TO DO —
The records that follow are to be repeated without alteration.
(Beginning of EXTRACTED DATA)
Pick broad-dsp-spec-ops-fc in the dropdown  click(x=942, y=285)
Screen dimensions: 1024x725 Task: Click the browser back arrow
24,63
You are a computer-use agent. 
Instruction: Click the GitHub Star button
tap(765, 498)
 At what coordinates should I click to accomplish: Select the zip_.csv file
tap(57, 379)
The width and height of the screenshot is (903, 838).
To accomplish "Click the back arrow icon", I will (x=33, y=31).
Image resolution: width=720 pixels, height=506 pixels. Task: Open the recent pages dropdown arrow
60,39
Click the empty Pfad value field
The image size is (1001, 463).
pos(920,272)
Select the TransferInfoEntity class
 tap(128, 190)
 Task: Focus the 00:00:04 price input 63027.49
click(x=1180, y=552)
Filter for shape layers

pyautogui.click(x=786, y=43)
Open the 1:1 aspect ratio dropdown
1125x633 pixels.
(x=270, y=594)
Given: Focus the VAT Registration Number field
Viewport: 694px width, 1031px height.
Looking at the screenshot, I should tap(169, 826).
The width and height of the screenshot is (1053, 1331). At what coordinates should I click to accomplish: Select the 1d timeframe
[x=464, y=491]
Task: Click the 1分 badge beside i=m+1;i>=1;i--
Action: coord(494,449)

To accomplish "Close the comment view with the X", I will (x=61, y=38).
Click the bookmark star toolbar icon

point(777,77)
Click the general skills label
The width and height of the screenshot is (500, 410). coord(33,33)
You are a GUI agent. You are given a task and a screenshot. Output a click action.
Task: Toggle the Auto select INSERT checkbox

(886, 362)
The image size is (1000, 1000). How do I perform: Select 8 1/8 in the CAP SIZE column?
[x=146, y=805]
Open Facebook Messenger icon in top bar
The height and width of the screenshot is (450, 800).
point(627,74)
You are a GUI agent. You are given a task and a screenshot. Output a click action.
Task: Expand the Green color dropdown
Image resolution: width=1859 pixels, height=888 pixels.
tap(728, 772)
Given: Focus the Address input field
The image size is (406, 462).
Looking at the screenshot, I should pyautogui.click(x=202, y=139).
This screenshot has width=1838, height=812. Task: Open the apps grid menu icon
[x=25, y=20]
(End of EXTRACTED DATA)
FINAL ANSWER —
Pick broad-dsp-spec-ops-fc in the dropdown  click(x=942, y=285)
Screen dimensions: 1024x725 Task: Click the browser back arrow
24,63
You are a computer-use agent. 
Instruction: Click the GitHub Star button
tap(765, 498)
 At what coordinates should I click to accomplish: Select the zip_.csv file
tap(57, 379)
The width and height of the screenshot is (903, 838).
To accomplish "Click the back arrow icon", I will (x=33, y=31).
Image resolution: width=720 pixels, height=506 pixels. Task: Open the recent pages dropdown arrow
60,39
Click the empty Pfad value field
The image size is (1001, 463).
pos(920,272)
Select the TransferInfoEntity class
 tap(128, 190)
 Task: Focus the 00:00:04 price input 63027.49
click(x=1180, y=552)
Filter for shape layers

pyautogui.click(x=786, y=43)
Open the 1:1 aspect ratio dropdown
1125x633 pixels.
(x=270, y=594)
Given: Focus the VAT Registration Number field
Viewport: 694px width, 1031px height.
Looking at the screenshot, I should tap(169, 826).
The width and height of the screenshot is (1053, 1331). At what coordinates should I click to accomplish: Select the 1d timeframe
[x=464, y=491]
Task: Click the 1分 badge beside i=m+1;i>=1;i--
Action: coord(494,449)

To accomplish "Close the comment view with the X", I will (x=61, y=38).
Click the bookmark star toolbar icon

point(777,77)
Click the general skills label
The width and height of the screenshot is (500, 410). coord(33,33)
You are a GUI agent. You are given a task and a screenshot. Output a click action.
Task: Toggle the Auto select INSERT checkbox

(886, 362)
The image size is (1000, 1000). How do I perform: Select 8 1/8 in the CAP SIZE column?
[x=146, y=805]
Open Facebook Messenger icon in top bar
The height and width of the screenshot is (450, 800).
point(627,74)
You are a GUI agent. You are given a task and a screenshot. Output a click action.
Task: Expand the Green color dropdown
Image resolution: width=1859 pixels, height=888 pixels.
tap(728, 772)
Given: Focus the Address input field
The image size is (406, 462).
Looking at the screenshot, I should pyautogui.click(x=202, y=139).
This screenshot has width=1838, height=812. Task: Open the apps grid menu icon
[x=25, y=20]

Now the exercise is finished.